His second-round 63 in windy conditions at the Hualalai golf course propelled him into the early clubhouse lead. By the time Funk was done, his closest competitors still had a half-dozen holes to play on the tough back nine, leaving him feeling pretty good about his chances today.
Funk's 36-hole total of 14-under 130 left him one shot in back of a slimmed-down Allen Doyle, whose second-round 66 led to a two-day total of 15-under 129. Doyle birdied the final two holes to give himself a one-shot lead over Funk and a two-shot advantage over Jim Thorpe (69) and Tom Purtzer (69) heading into the final round of the opening event on the Champions Tour.
Doyle, who lost 20 pounds last year while on a diet with his wife, was paired with Thorpe during an opening-round 63 and began the day only one shot in back of first-day leader Purtzer. But two bogeys on the front nine, including one on the par-5 seventh, dropped Doyle down the leaderboard as Funk sailed on by.
But like a boxer surviving early shots to the head, Doyle refused to go down. He shot a 4-under 32 on the back, including birdies on the final two holes to go from one shot down to one shot up. He will be paired with Funk today.
"It will be a blast (playing with Funk)," the 59-year-old Doyle said. "Freddie's a good man. He brings a lot to our tour. He's one of our standard-bearers. If you win any tournament out here -- great. Beating some guys doesn't bring the special effect of beating, for instance, Fred now, Tom Watson, the new guys on the block.
"Beating the names is a little bit extra. So it's nice to play with those guys. It's nice to see what you have to do and I'm sure Fred will show me what I have to do. If you can do it, then it's a little more of a feather in your cap and if you can't, you have to go back to the drawing board and try a little harder. But my family will still love me."
Unlike Doyle and the other 39 golfers in this winners-only field, Funk already has two weeks of competitive golf in his bag on the tougher PGA Tour. He managed a top-10 finish at last week's Sony Open in Hawaii, giving him the kind of confidence needed to play with the senior set today.
"It was obviously a great round, a dream start," Funk said. "Going 7 under on seven holes that's as good as it gets. I was just trying to stay focused, stay real calm, don't get ahead of myself, don't think of anything I was really shooting. Don't even care what anybody else is doing.
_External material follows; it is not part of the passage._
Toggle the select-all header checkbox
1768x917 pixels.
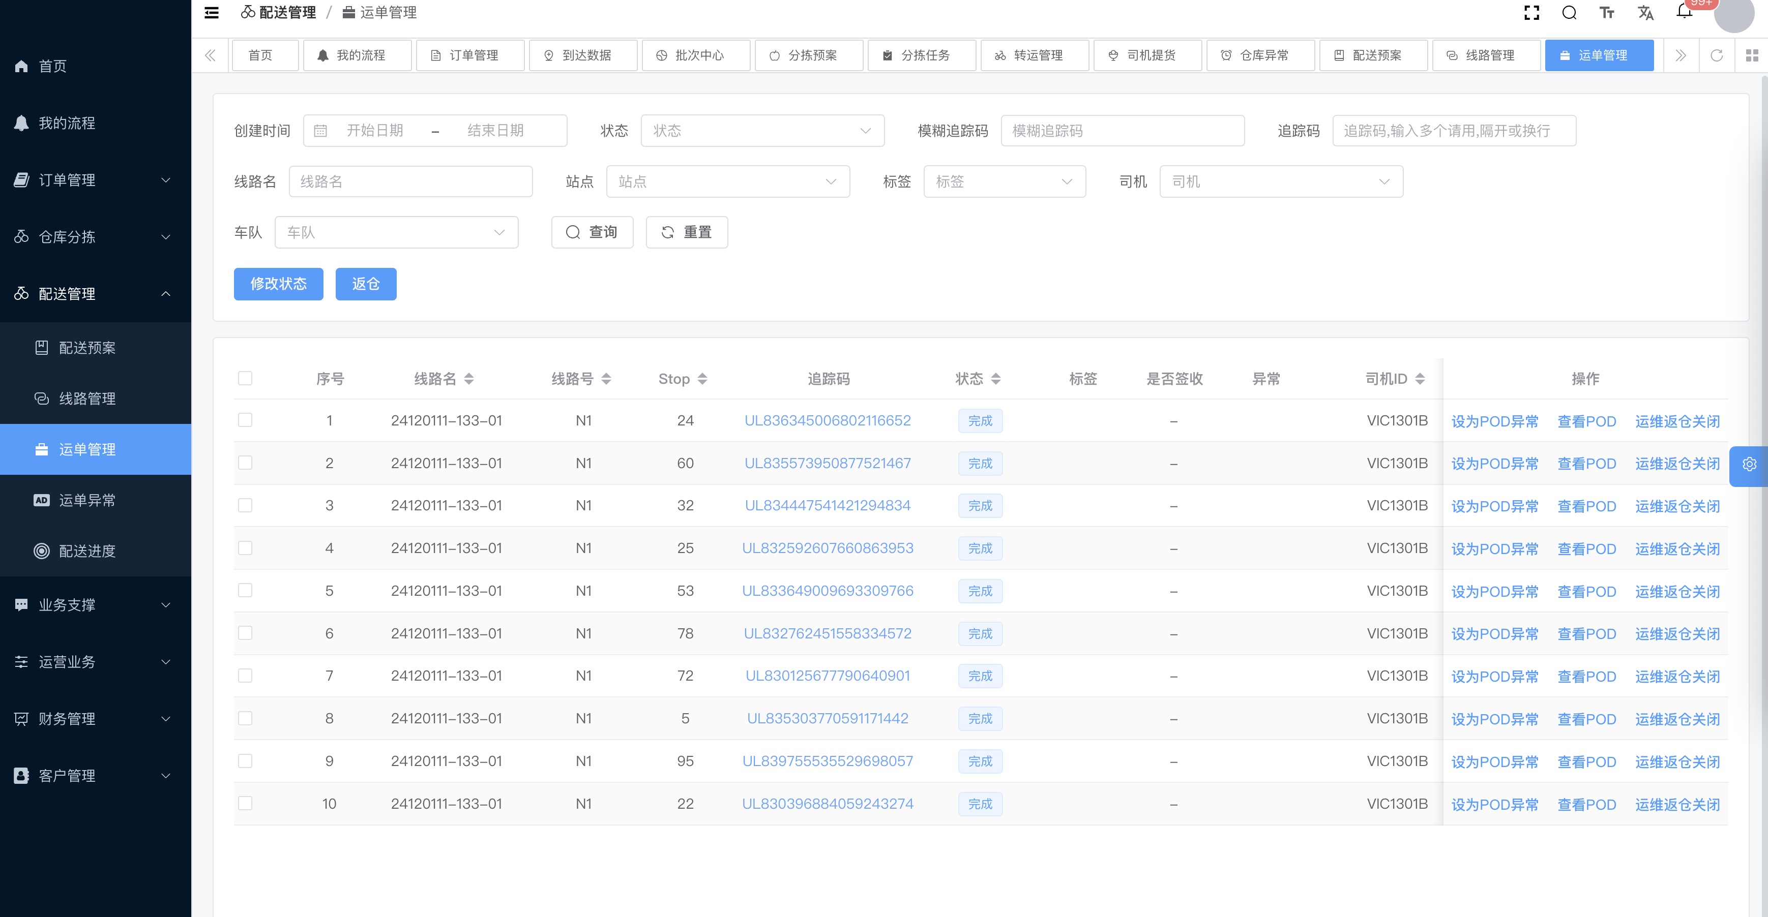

And just got out there and do the best I can."
Funk began his round with four consecutive birdies en route to being 7 under after only seven holes. He bogeyed the par-4 ninth to shoot a blistering 30 on the front and came back to birdie the first two holes on the back nine. Standing on the 13th tee he even entertained the thought of shooting his first 59.
"I was thinking at 13 that if I make five out of the last six and I've got 59," Funk said. "I did think about it and a lot of people say you don't want to think about it. And I started thinking, yeah, I could do that."
But with only one birdie the rest of the way, Funk had to settle for a second-round-best 63. Doyle's 15-under total is the worst for a second-round leader here since 2004. Blame that on the wind that shifted from light Kona breezes on Friday to a brisk northeast wind yesterday that forced the field to shoot 2.5 shots more a round than the opening 18 holes.
"The 63 was great, but with that kind of start, it could have been a lot better," Funk said. "But I'm pleased overall -- it put me back in contention. It's not playing that easy out there and if it blows like it did again tomorrow, then I'll have to shoot another one of those (63s) again, but it's there."
And it's not as if it's just him and Doyle in a match-play setting. There are still 13 golfers within five shots of the lead, including Jay Haas, who fired a 5-under 67 yesterday to trail Doyle by three strokes at 132. Loren Roberts (65), Denis Watson (66) and D.A. Weibring (69) are only four shots off the pace at 11-under 133.